--- EXTRACTED RECORDS Enclosed Below ---

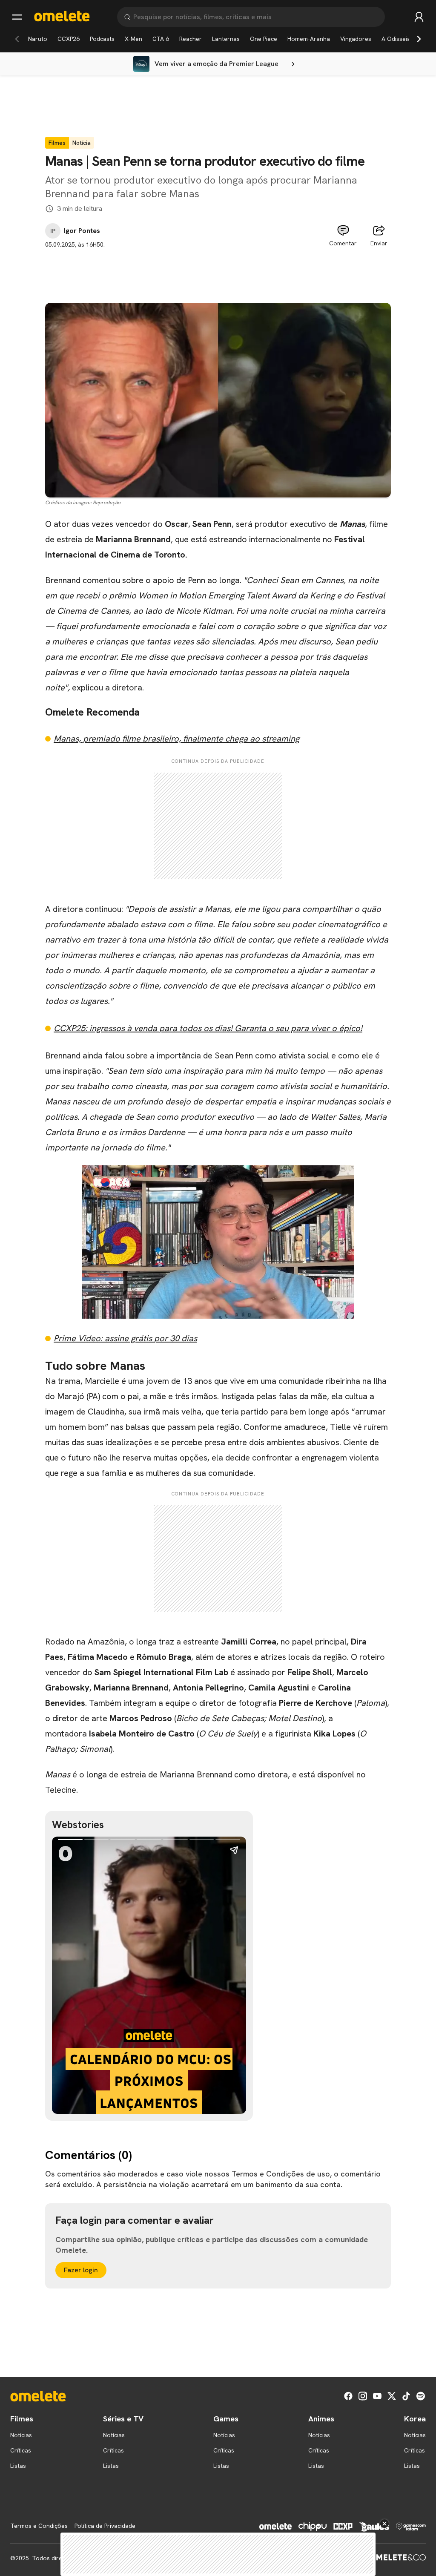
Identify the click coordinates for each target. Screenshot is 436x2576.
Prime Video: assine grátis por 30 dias (125, 1338)
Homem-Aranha (308, 39)
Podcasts (102, 39)
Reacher (190, 39)
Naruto (37, 39)
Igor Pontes (82, 230)
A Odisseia (396, 39)
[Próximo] (419, 39)
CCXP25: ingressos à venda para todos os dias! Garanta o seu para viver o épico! (208, 1028)
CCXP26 (68, 39)
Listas (18, 2466)
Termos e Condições (39, 2526)
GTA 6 (160, 39)
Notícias (21, 2435)
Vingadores (355, 39)
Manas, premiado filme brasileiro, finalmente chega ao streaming (176, 738)
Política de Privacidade (105, 2526)
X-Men (133, 39)
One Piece (263, 39)
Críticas (20, 2450)
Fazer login (81, 2270)
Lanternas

--- End of Enclosed EXTRACTED RECORDS ---

### [WORK REQUIRED]
A single figure is required: the number of lines in the data where the word "dias" occurs.

### [TASK RESULT]
2